Surprisingly, when testing CPU against CUDA/TensorRT, CPU peformed the best in inference latency. While I am not sure yet why this may be the case, there are some reports online of a similar issue where the first inference after a pause on TensorRT is much slower than following inferences. Furthermore, TensorRT and CUDA have more latency overhead on startup, since the framework needs to set up kernels and send instructions to all the parallel units. This is not something that will affect our final product, however, because it is a one time cost for our persistent system.
In addition to converting our model to MXNET, I also changed the model’s input layer to accept 10 images at a time rather than 1. Doing so allows more work to be done in a single inference, lowering the latency overhead of my phase. Because the number of images per inference will be a fixed value for a given model, I will make sure to tune this parameter to lower the number of “empty” inferences completed as we define the our testing data set (how many characters per scan etc.). It is also possible that as the input layer becomes larger, CPU inference becomes less efficient while GPU inference is able to parallelize, leading to better performance using TensorRT/CUDA.

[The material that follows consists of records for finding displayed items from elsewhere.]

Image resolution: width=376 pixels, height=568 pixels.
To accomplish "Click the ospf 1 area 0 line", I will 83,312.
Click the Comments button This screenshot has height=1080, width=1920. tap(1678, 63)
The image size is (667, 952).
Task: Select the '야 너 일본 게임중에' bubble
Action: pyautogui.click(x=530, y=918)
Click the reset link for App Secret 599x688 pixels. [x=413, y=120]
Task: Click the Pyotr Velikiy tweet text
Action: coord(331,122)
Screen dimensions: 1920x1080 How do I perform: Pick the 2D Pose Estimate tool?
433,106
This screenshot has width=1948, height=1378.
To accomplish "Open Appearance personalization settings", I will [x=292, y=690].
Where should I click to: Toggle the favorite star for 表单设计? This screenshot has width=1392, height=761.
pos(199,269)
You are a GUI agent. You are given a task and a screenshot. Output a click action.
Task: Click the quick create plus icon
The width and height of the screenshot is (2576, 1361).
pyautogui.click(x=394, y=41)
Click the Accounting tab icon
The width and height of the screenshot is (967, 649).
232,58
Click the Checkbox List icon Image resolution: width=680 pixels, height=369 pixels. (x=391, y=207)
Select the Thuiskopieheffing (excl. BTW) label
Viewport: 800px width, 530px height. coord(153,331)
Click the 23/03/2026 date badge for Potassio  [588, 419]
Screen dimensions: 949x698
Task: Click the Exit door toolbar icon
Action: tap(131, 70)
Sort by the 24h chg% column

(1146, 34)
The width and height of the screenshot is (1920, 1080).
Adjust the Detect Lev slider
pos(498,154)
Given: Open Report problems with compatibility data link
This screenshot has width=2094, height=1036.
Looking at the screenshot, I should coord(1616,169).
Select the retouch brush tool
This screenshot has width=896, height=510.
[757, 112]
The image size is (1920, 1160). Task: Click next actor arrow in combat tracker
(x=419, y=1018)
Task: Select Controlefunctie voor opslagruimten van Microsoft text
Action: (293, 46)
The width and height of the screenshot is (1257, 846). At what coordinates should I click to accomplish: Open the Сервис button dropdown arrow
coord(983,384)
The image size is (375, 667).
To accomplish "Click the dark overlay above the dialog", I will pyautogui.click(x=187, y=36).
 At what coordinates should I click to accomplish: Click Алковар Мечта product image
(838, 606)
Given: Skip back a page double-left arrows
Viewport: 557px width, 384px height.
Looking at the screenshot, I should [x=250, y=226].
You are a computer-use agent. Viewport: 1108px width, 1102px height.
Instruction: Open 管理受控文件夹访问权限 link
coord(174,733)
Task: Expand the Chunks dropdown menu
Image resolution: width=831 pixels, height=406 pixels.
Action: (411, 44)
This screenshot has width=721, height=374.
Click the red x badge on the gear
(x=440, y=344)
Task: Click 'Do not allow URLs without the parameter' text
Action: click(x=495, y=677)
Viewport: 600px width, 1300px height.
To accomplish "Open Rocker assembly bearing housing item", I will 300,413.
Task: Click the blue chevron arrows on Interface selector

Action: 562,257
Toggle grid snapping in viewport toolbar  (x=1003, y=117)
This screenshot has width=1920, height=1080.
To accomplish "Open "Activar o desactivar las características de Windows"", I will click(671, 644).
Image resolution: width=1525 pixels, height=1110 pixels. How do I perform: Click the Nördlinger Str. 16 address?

Finally, I was able to modify output of my classification model to include confidence (inference probabilities) and the next N best predictions. This should help optimize post-processing to our problem space by narrowing the scope of the spell check search.
I did not have the opportunity this week to retrain / continue training the existing model using images passed through Jay’s pre-processing pipeline. However, as the details of the pipeline are still developing, this may have been a blessing in disguise. Next week, I will be focused on measuring the current models performance (accuracy, latency) using different pre-processing techniques and inference providers, as well as measuring cross-validation accuracy of our final training dataset. This information will be visualized and analyzed in our final report and help inform our final design. In addition, I will also be integrating the trigger button for our final prototype.